— Start of Dataset records —
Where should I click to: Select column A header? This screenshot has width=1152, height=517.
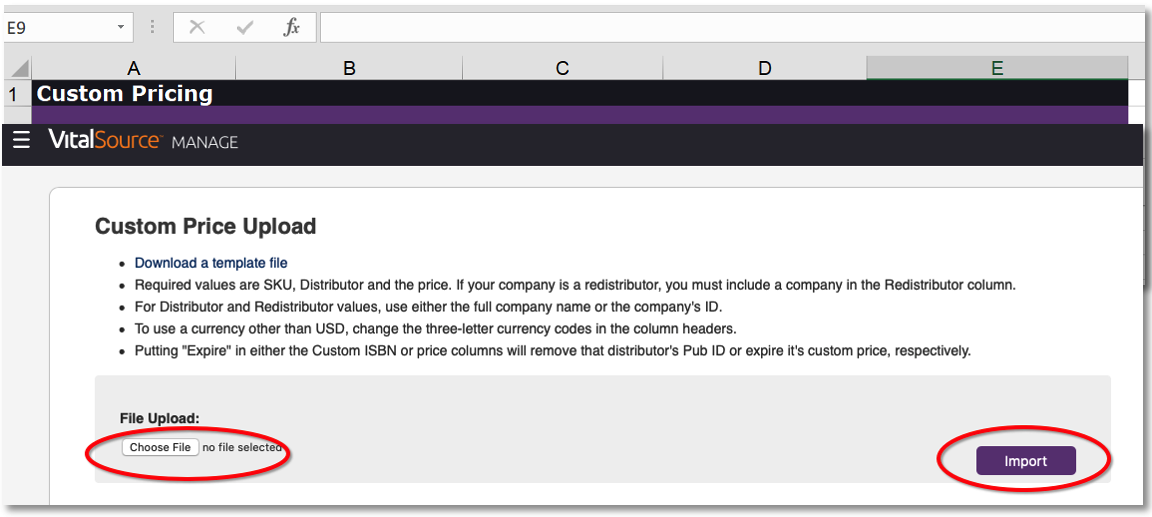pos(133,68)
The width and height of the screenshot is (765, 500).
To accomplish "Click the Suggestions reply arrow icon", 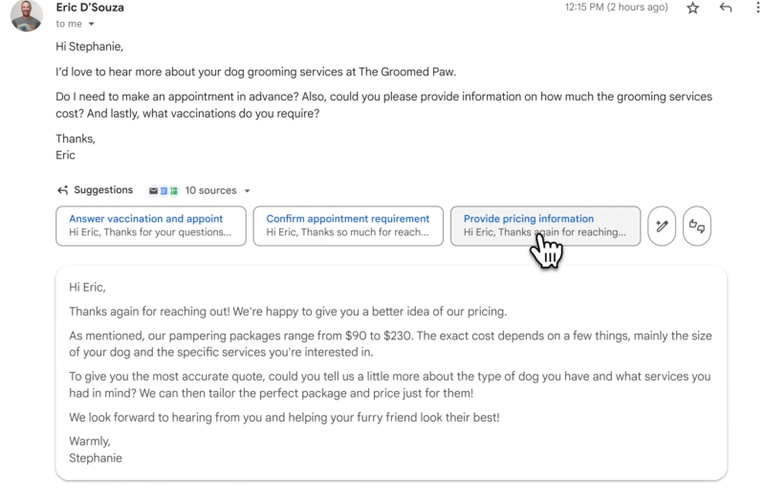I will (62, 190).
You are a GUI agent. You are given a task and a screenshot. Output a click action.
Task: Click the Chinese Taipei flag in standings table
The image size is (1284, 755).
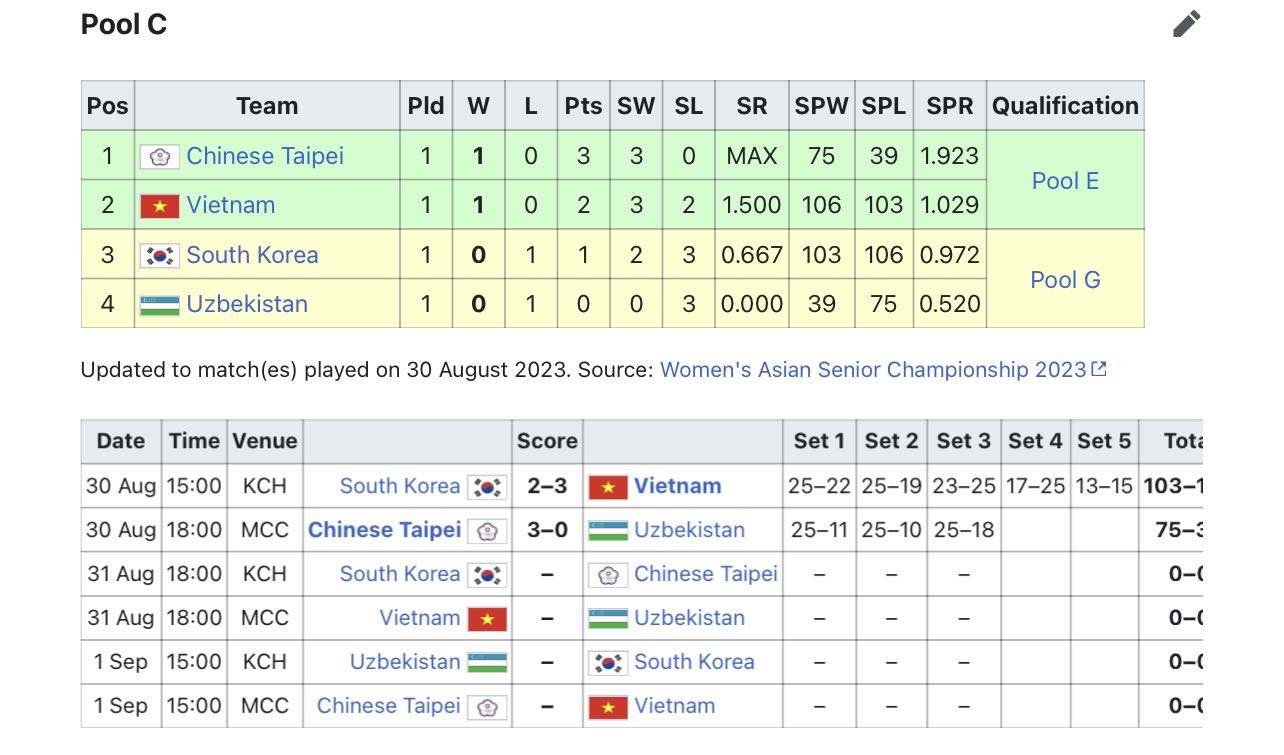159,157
— End of Dataset records —
— Start of Dataset records —
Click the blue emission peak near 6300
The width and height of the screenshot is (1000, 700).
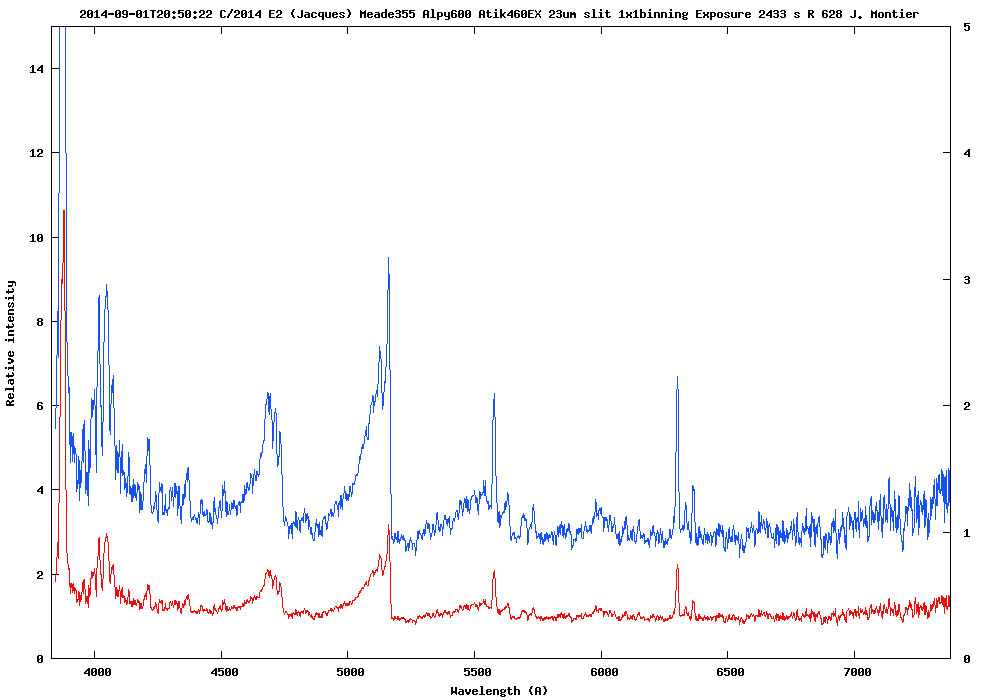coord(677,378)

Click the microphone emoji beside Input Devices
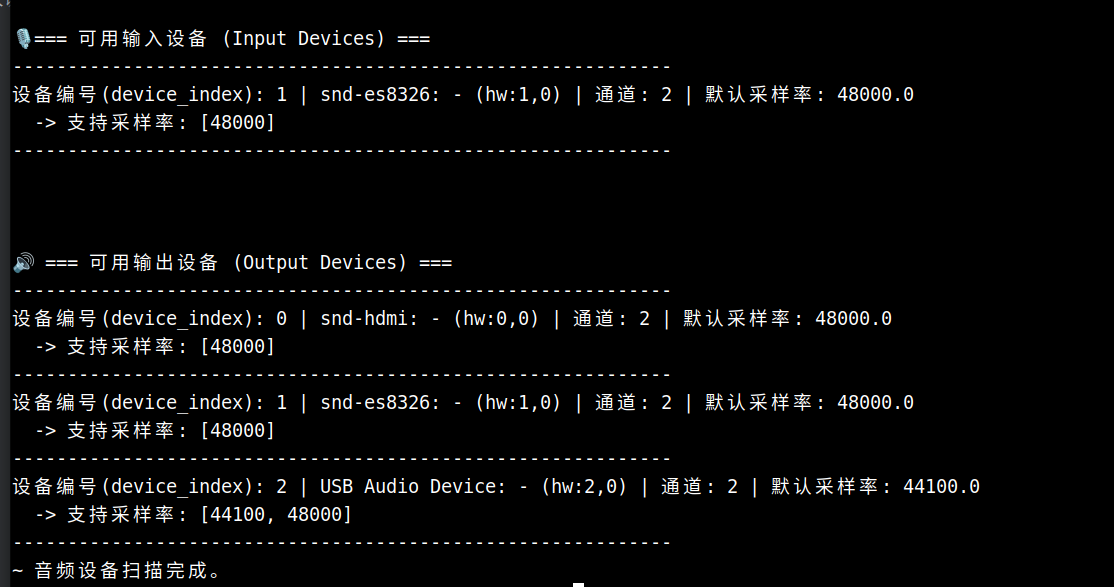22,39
— End of Dataset records —
◆ **Short problem**: Pick out every line of the material that contains the word "height" and copy each of those lines.

◆ **Exercise result**:
Where should I click to: Select column A header? This screenshot has width=1152, height=517.
The width and height of the screenshot is (765, 500).
The width and height of the screenshot is (1000, 700).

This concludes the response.